### TRAVAIL DEMANDÉ
Dans le texte sur la disparition de Raul, pourquoi était-il pratiquement impossible pour les services de suivre la famille et d'intervenir ? Répondez en une à trois phrases.

Comment se fait-il que personne ne se soit inquiété de la disparition de Raul? Arrivés de Roumanie il y a deux ans après des détours par l’Allemagne, l’Italie et les Pays-Bas, les membres de la famille n’étaient pas inscrits comme citoyens officiels. « Il s’agit de personnes complètement en dehors du système qui ne sont enregistrées auprès d’aucun de nos services. Il est donc pratiquement impossible de les suivre et d’intervenir lorsque les choses menacent de mal tourner », explique Rudy Coddens (Vooruit), échevin de Gand chargé entre autres de la politique sociale et de la lutte contre la pauvreté, au quotidien De Morgen.
« Trop facile de détourner le regard »
Interrogée sur la VRT, la députée Valérie Van Peel (N-VA) déclare qu’un enfant sur dix est victime de maltraitance. Co-auteure d’un livre sur le sujet, elle ne comprend pas que la société détourne le regard, et puis s’indigne quand l’issue est fatale comme dans le cas de Raul. « Il est trop facile de détourner le regard, il faut prendre ses responsabilités vis-à-vis d’un enfant, alors ayez le courage d’intervenir. Réalisez que ces enfants vivent autour de vous, qu’ils sont sans défense et que nous devons tous en prendre la responsabilité ensemble ».

[Entrées de données enregistrées]
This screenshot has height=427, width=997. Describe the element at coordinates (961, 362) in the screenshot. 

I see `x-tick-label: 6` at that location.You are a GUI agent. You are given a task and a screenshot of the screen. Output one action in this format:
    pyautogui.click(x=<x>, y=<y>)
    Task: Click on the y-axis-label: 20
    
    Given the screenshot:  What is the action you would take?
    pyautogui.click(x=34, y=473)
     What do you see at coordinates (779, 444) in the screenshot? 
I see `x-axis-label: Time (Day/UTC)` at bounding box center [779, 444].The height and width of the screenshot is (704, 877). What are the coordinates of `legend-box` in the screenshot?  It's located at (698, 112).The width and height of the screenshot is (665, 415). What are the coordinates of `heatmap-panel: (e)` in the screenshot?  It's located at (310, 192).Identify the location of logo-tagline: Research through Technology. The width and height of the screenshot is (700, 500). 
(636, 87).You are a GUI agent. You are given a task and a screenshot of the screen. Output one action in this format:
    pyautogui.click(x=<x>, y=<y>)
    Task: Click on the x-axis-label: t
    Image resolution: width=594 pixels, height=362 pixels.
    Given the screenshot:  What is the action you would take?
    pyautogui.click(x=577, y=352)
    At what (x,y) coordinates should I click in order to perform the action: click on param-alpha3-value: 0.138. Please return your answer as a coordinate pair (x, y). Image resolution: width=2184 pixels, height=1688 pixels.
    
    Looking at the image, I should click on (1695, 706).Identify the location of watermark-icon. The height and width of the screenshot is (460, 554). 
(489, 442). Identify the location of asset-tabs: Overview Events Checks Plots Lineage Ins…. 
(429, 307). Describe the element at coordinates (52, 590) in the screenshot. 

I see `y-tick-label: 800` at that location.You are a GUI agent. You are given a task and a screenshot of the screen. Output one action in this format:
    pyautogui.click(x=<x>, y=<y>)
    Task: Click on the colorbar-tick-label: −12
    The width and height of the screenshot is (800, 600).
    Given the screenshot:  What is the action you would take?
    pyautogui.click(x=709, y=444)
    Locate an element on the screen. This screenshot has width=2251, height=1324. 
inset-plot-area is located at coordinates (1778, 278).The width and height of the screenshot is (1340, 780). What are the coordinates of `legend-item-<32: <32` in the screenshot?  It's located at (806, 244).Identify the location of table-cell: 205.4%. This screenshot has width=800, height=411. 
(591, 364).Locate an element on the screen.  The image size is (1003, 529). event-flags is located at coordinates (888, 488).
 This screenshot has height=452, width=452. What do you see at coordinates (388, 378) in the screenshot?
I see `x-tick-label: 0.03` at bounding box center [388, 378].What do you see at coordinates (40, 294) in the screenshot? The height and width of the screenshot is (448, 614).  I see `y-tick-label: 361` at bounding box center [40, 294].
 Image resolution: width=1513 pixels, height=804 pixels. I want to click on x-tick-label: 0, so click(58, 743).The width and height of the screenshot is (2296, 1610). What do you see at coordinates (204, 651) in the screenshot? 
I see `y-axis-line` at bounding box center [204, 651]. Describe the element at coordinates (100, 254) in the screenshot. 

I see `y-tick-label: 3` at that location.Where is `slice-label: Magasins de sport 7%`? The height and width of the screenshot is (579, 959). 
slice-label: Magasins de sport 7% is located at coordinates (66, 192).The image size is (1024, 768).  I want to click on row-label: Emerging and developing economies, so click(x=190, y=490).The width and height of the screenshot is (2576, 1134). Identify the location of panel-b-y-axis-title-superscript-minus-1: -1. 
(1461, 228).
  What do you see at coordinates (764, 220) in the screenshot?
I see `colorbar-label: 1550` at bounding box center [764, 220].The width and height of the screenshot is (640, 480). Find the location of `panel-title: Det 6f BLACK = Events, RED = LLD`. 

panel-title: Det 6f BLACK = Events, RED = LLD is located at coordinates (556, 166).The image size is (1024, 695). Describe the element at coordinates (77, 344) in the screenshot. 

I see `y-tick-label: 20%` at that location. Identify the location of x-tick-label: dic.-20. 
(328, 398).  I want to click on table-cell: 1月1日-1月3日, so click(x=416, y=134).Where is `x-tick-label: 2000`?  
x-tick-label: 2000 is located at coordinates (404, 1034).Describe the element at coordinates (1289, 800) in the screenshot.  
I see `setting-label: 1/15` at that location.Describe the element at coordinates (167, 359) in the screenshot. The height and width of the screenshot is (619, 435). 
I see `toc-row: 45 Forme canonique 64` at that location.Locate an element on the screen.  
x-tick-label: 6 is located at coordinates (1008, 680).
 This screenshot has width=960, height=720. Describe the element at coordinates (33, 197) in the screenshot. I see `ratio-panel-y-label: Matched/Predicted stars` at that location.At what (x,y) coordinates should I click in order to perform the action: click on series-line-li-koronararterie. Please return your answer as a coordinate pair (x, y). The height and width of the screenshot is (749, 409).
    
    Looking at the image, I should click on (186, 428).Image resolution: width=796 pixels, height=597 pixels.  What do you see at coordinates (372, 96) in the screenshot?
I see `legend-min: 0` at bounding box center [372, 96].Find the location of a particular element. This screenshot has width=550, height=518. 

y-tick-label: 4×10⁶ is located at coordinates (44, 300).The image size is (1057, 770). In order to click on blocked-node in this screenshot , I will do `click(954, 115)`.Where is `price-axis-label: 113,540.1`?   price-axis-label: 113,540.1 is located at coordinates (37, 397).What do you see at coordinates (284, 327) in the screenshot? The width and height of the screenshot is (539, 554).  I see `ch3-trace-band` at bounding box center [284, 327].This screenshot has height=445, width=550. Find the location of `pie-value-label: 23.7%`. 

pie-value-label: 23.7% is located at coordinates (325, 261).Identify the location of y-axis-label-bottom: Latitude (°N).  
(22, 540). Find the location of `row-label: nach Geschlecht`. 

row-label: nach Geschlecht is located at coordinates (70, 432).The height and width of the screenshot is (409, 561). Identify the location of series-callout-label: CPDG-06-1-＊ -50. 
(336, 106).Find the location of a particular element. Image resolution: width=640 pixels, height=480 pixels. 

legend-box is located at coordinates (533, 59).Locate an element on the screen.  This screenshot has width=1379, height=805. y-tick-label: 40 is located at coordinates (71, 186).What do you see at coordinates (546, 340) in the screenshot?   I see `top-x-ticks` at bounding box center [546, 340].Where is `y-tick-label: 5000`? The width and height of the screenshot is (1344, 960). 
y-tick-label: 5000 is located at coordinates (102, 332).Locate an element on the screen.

### RÉPONSE ATTENDUE
Les membres de la famille, arrivés de Roumanie deux ans plus tôt, n'étaient pas inscrits comme citoyens officiels. Selon Rudy Coddens, ces personnes se trouvaient complètement en dehors du système et n'étaient enregistrées auprès d'aucun des services.